Write the records out again, precisely as they stand.

======== SOURCE RECORDS ========

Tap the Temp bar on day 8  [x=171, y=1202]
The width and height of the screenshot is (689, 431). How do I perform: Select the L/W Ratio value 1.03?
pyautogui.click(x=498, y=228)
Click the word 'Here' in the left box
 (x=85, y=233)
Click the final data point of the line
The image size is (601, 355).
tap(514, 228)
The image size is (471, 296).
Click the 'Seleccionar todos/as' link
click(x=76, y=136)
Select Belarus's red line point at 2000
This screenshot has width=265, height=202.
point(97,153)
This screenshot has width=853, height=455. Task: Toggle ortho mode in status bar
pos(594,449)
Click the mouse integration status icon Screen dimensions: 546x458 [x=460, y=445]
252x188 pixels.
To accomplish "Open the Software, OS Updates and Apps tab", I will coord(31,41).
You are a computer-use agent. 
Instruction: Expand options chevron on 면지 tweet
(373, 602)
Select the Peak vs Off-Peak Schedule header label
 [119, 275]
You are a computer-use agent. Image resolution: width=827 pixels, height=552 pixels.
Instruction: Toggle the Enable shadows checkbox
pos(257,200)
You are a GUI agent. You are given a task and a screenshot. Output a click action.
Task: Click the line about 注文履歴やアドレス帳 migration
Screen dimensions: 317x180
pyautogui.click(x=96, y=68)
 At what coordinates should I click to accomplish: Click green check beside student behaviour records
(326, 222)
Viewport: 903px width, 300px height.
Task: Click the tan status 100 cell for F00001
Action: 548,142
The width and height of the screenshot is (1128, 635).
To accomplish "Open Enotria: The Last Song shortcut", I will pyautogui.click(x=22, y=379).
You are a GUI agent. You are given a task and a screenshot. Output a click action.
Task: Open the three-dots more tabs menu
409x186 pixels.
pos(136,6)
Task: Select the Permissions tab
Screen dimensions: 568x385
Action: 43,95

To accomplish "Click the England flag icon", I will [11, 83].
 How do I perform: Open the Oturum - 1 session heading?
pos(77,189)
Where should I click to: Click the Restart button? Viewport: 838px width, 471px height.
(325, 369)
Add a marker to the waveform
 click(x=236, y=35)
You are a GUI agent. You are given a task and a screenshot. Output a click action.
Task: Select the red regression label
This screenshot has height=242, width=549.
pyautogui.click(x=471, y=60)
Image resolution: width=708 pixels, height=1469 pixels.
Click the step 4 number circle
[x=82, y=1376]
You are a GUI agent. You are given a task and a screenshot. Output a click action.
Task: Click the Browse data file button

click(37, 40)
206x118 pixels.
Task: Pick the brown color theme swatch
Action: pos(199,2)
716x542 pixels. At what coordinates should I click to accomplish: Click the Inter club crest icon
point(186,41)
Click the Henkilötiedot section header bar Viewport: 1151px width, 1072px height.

========

• RESPONSE BELOW:
Tap the Temp bar on day 8  [x=171, y=1202]
The width and height of the screenshot is (689, 431). How do I perform: Select the L/W Ratio value 1.03?
pyautogui.click(x=498, y=228)
Click the word 'Here' in the left box
 (x=85, y=233)
Click the final data point of the line
The image size is (601, 355).
tap(514, 228)
The image size is (471, 296).
Click the 'Seleccionar todos/as' link
click(x=76, y=136)
Select Belarus's red line point at 2000
This screenshot has width=265, height=202.
point(97,153)
This screenshot has width=853, height=455. Task: Toggle ortho mode in status bar
pos(594,449)
Click the mouse integration status icon Screen dimensions: 546x458 [x=460, y=445]
252x188 pixels.
To accomplish "Open the Software, OS Updates and Apps tab", I will coord(31,41).
You are a computer-use agent. 
Instruction: Expand options chevron on 면지 tweet
(373, 602)
Select the Peak vs Off-Peak Schedule header label
 [119, 275]
You are a computer-use agent. Image resolution: width=827 pixels, height=552 pixels.
Instruction: Toggle the Enable shadows checkbox
pos(257,200)
You are a GUI agent. You are given a task and a screenshot. Output a click action.
Task: Click the line about 注文履歴やアドレス帳 migration
Screen dimensions: 317x180
pyautogui.click(x=96, y=68)
 At what coordinates should I click to accomplish: Click green check beside student behaviour records
(326, 222)
Viewport: 903px width, 300px height.
Task: Click the tan status 100 cell for F00001
Action: 548,142
The width and height of the screenshot is (1128, 635).
To accomplish "Open Enotria: The Last Song shortcut", I will pyautogui.click(x=22, y=379).
You are a GUI agent. You are given a task and a screenshot. Output a click action.
Task: Open the three-dots more tabs menu
409x186 pixels.
pos(136,6)
Task: Select the Permissions tab
Screen dimensions: 568x385
Action: 43,95

To accomplish "Click the England flag icon", I will [11, 83].
 How do I perform: Open the Oturum - 1 session heading?
pos(77,189)
Where should I click to: Click the Restart button? Viewport: 838px width, 471px height.
(325, 369)
Add a marker to the waveform
 click(x=236, y=35)
You are a GUI agent. You are given a task and a screenshot. Output a click action.
Task: Select the red regression label
This screenshot has height=242, width=549.
pyautogui.click(x=471, y=60)
Image resolution: width=708 pixels, height=1469 pixels.
Click the step 4 number circle
[x=82, y=1376]
You are a GUI agent. You are given a task and a screenshot. Output a click action.
Task: Click the Browse data file button

click(37, 40)
206x118 pixels.
Task: Pick the brown color theme swatch
Action: pos(199,2)
716x542 pixels. At what coordinates should I click to accomplish: Click the Inter club crest icon
point(186,41)
Click the Henkilötiedot section header bar Viewport: 1151px width, 1072px height.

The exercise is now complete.